Werner Enterprises CEO Derek Leathers says he was struck by the comfort afforded to even the tallest drivers.

“I’m 6’ 5” and loved getting inside and walking around and experiencing the roominess and some of the new cabinetry and features,” he says.

“The dash layout is cleaner,” Max Fuller, chairman and CEO, U.S. Xpress, says of the 2018 Cascadia. “It’s easier to reach the controls and buttons and they’ve made some changes to the seats and now they have two grab handles to get in and out.”

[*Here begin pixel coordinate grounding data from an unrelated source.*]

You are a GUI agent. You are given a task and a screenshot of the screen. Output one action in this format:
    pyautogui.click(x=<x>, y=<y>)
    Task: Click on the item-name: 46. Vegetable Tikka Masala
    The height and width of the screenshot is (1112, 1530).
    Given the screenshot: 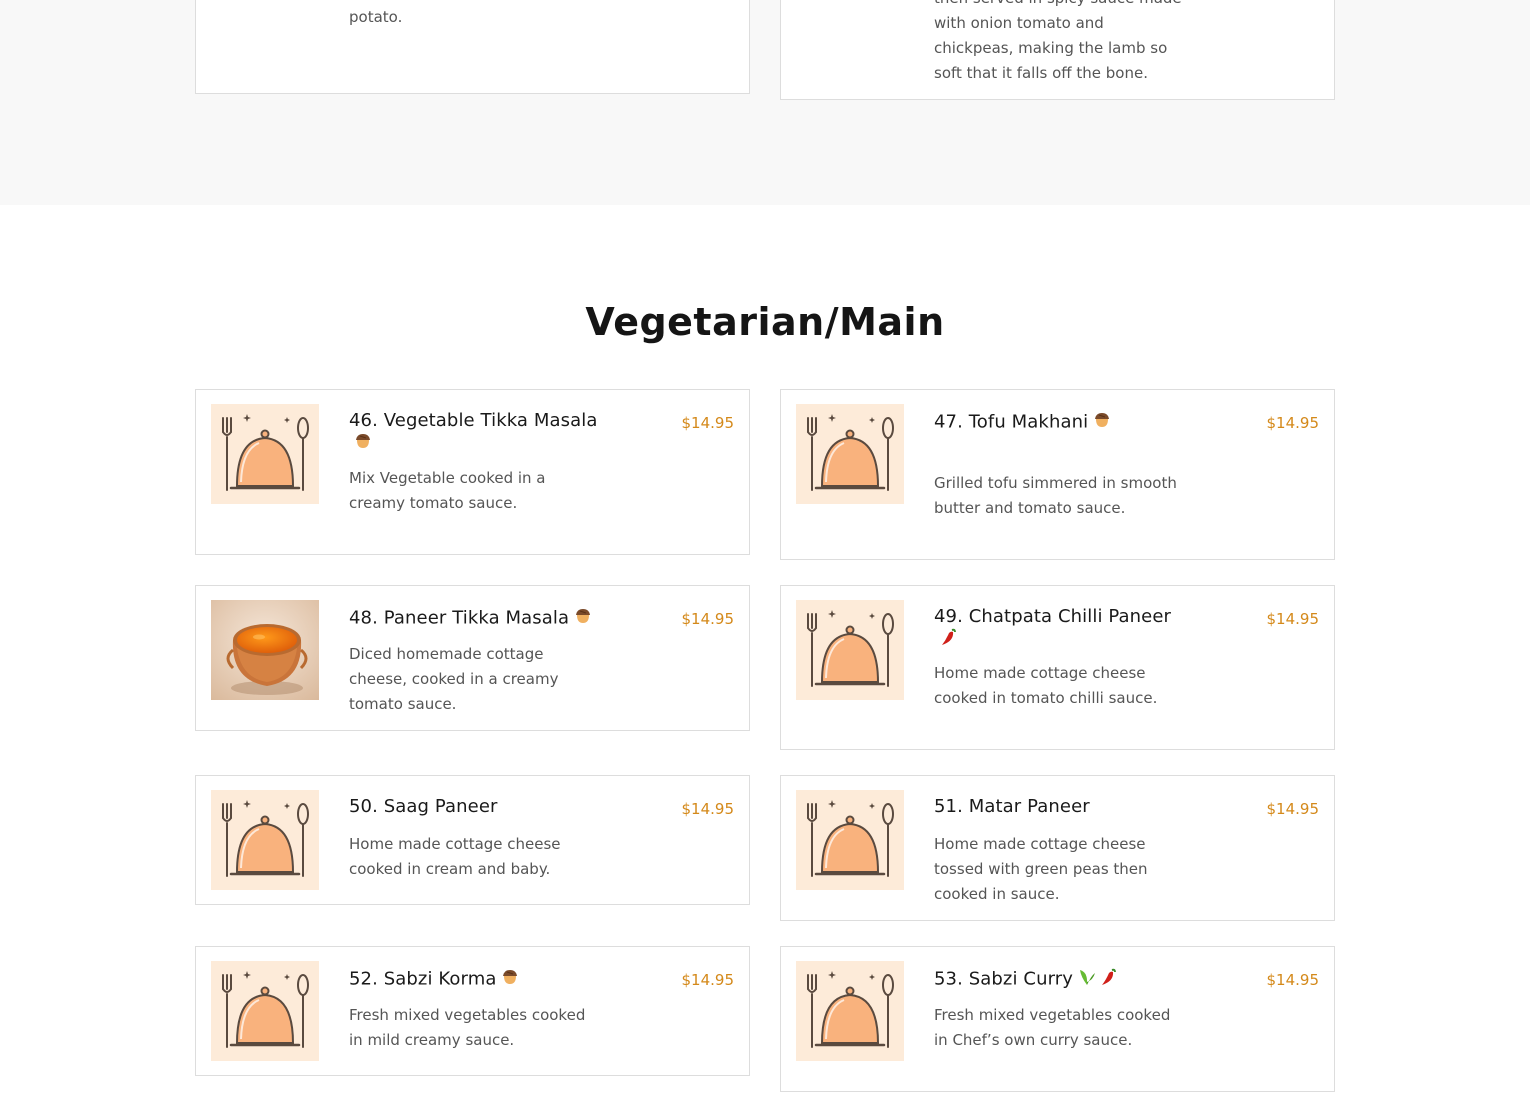 What is the action you would take?
    pyautogui.click(x=476, y=433)
    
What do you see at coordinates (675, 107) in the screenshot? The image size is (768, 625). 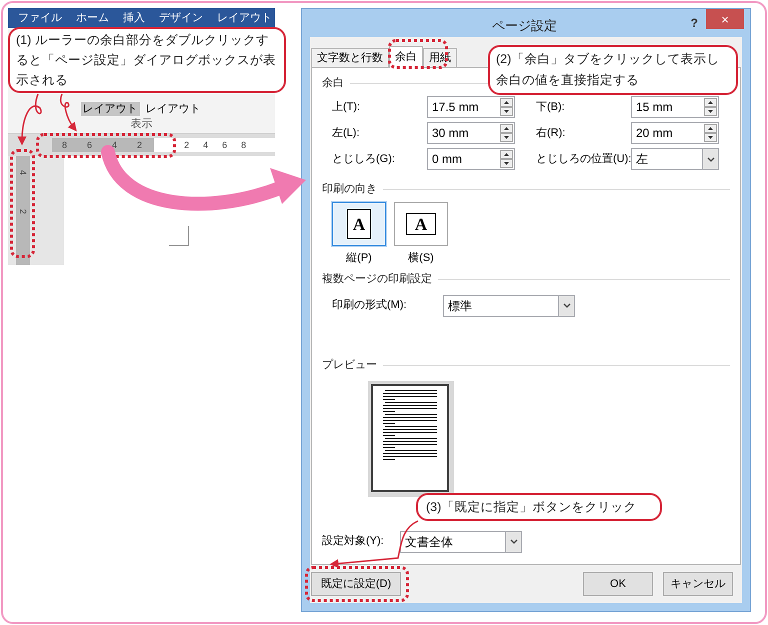 I see `spin-field: 15 mm` at bounding box center [675, 107].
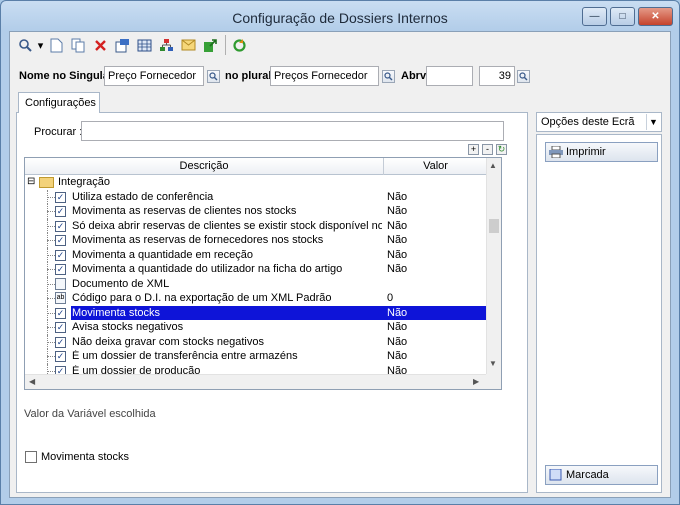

Joe Werth, vice president of new product development for Navistar, says in designing the International LT Series, engineers paid close attention to a driver’s wingspan.

“We did a lot of work on primary reach zones,” he says. “Focusing on eyes on the road time. Trying to avoid the driver having to search for buttons and for information feed.”

Many design features that improve cab comfort and productivity – like adjustable seats and steering wheels, ergonomic design, and improved visibility – Russoli says now come standard on newer truck models.

“In fact, in terms of ergonomics, there is no difference between a fleet-spec and owner-operator-spec Mack,” he says. “Both feature our wrap-around dash, which puts the most heavily used functions comfortably within a driver’s reach.”

Hummer, who estimates his driver turnover to be around 30 percent, also specs as many controls as possible on the steering wheel and includes dual air ride seats in all his company trucks.